28 Space and Shape
Michael Hrycay
Section Information
Outcome/Competency: You will be able to model and calculate scenarios in two- and three-dimensions using geometry.
Timing: 6h
Rationale: Why is it important for you to learn this skill?
Geometry is the study of shapes. Being able to calculate volume and area of a shape, for example, is very important in calculating supplies required for building. You will study shapes, and learn and apply calculations related to perimeter, circumference, area, surface area, volume, and Pythagoras’ Theorem in imperial and metric systems.
Objectives:
To be competent in this area, the individual must be able to:
- Demonstrate understanding of perimeter, area of 2-D shapes, and surface area and volume of 3-D objects including units in SI and Imperial systems of measurement
Learning Goals
- Model, calculate, interpret, and solve problems in two and three dimensions by using different representations and manipulating formulae
- Apply conversion factors using unit analysis and calculation to solve scenarios and situational problems
Introduction:
In this section you will learn about circumference, diameter, radius, area, surface area, and volume. You’ll be presented with concepts and examples, and given opportunities to practice throughout.
Chapter Contents:
- Topic 1: Perimeter and Circumference
- Topic 2: Area
- Topic 3: Surface Area
- Topic 4: Volume
- Topic 5: Pythagoras’ Theorem
- Test: Outcome 7
Shapes
Circle:
A circle is a perfectly round shape with all points on its boundary equidistant from its center. |
|
Square:
A square is a four-sided shape where all sides are equal in length and all angles are right angles. |
|
Triangle:
A triangle is a shape with three sides and three angles.
A right triangle is a triangle with one angle measuring 90 degrees, called a right angle. |
|
Rectangle:
A rectangle is a four-sided shape with four right angles.
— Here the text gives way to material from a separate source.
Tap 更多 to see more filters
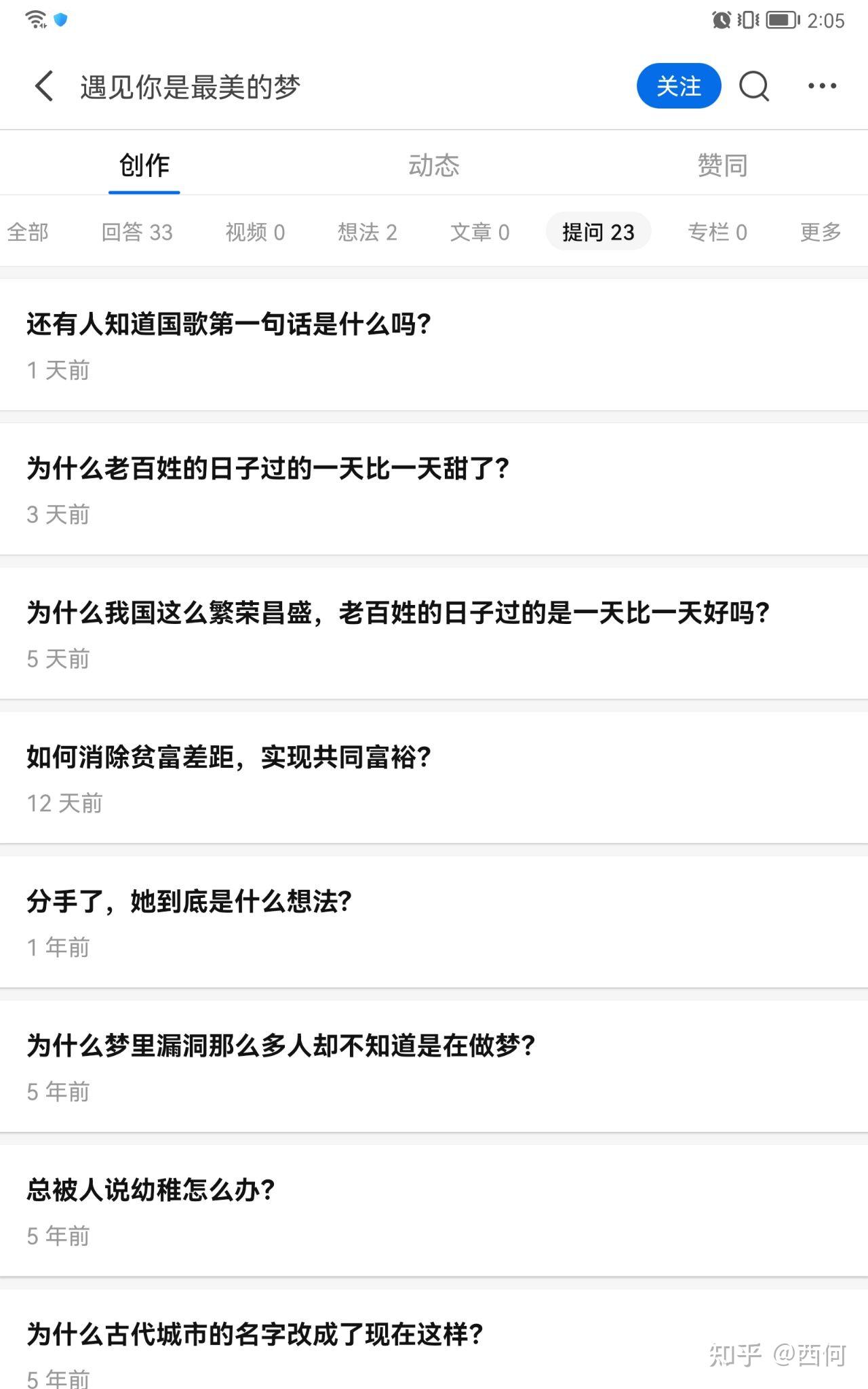868x1389 pixels. point(821,232)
Opposite sides of a rectangle are equal in length and parallel to each other. |
Topic 1: Perimeter and Circumference
We can make use of conversion skills with denominate numbers to make measurements of geometric figures such as rectangles, triangles, and circles. To make these measurements we need to be familiar with several definitions.
1.1 Polygons
A polygon is a closed plane (flat) figure whose sides are line segments (portions of straight lines).
Polygons |
Not polygons |
1.2 Perimeter
The perimeter of a polygon is the distance around the polygon. To find the perimeter of a polygon, we simply add up the lengths of all the sides.
Example 1
Don’t be tempted to memorize a formula for this. Some people may think that they should memorize a formula such as: Perimeter = 2X length + 2 X width. This type of memorization is unnecessary if you simply remember the perimeter is the sum of all the sides.
Example 2
The sides do not need to be going perpendicular or parallel to each other. In this irregular shape, to find the perimeter, you still need to add all the sides.
Example 3
In some regular shapes you will need to figure out unknown measurements based on other given measurements. Find the sides labeled A, B and C.
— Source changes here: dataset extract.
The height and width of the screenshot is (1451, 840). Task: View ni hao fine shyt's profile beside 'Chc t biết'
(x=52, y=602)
If the measurements you need are across the shape, it is sometimes useful to visualize them all together like in this diagram:
Consider side A:
The unknown top side, A (blue), is 10 cm long.
Consider side B:
The unknown side B (yellow), is 8 cm.
Consider unknown side C:
The unknown side, C (blue), is 11 cm long.
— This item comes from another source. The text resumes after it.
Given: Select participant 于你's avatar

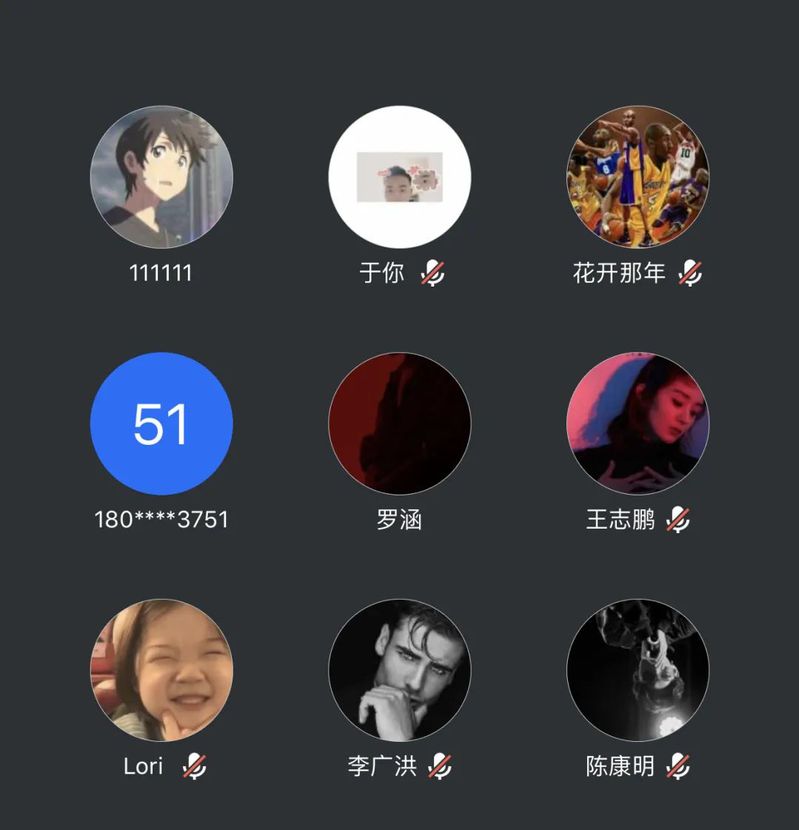Looking at the screenshot, I should pos(399,177).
1.3 Circumference/Diameter/Radius
Circumference
The circumference of a circle is the distance around the circle. In plain language, the circumference is the perimeter of a circle.
You could measure the circumference of a circle with a string, but if you wanted to calculate the circumference, you need to use a formula. The formula depends upon one of two measurements: the diameter, or the radius.
Diameter
A diameter of a circle is any line segment that passes through the center of the circle and has its endpoints on the circle.
Radius
A radius of a circle is any line segment having as its endpoints the center of the circle and a point on the circle. The radius is one half the diameter.
1.4 The Number π
The symbol π, read “pi,” represents the nonterminating, nonrepeating decimal number 3.14159 … . This number has been computed to millions of decimal places without the appearance of a repeating block of digits.
For computational purposes, π is often approximated as 3.14. We will write π≈3.14 to denote that π is approximately equal to 3.14. The symbol “≈” means “approximately equal to.”
When doing calculations on your calculator with a pi button you should use it, and round the answer after. Here is the pi button:
1.5 Circumference of a Circle
To find the circumference of a circle, we need only know its diameter or radius. We then use a formula for computing the circumference of the circle. Formulas are usually composed of letters that represent important, but possibly unknown, quantities.
C=2πr
OR
C=πD
Example 4
Find the circumference of the circle:
Example 5
Find the circumference of the circle:
Practice Exercises: Perimeter and Circumference
- Find the perimeter of the shapes below:
a)
b)
c)
d)
2. Extension Question: Find the perimeters of the following figures
a)
Questions for construction trades:
3. For the next questions, refer to this floor plan:
a) What is the perimeter of the living room in the plan shown? (Do not deduct for openings.)
b) What is the perimeter of the outside walls?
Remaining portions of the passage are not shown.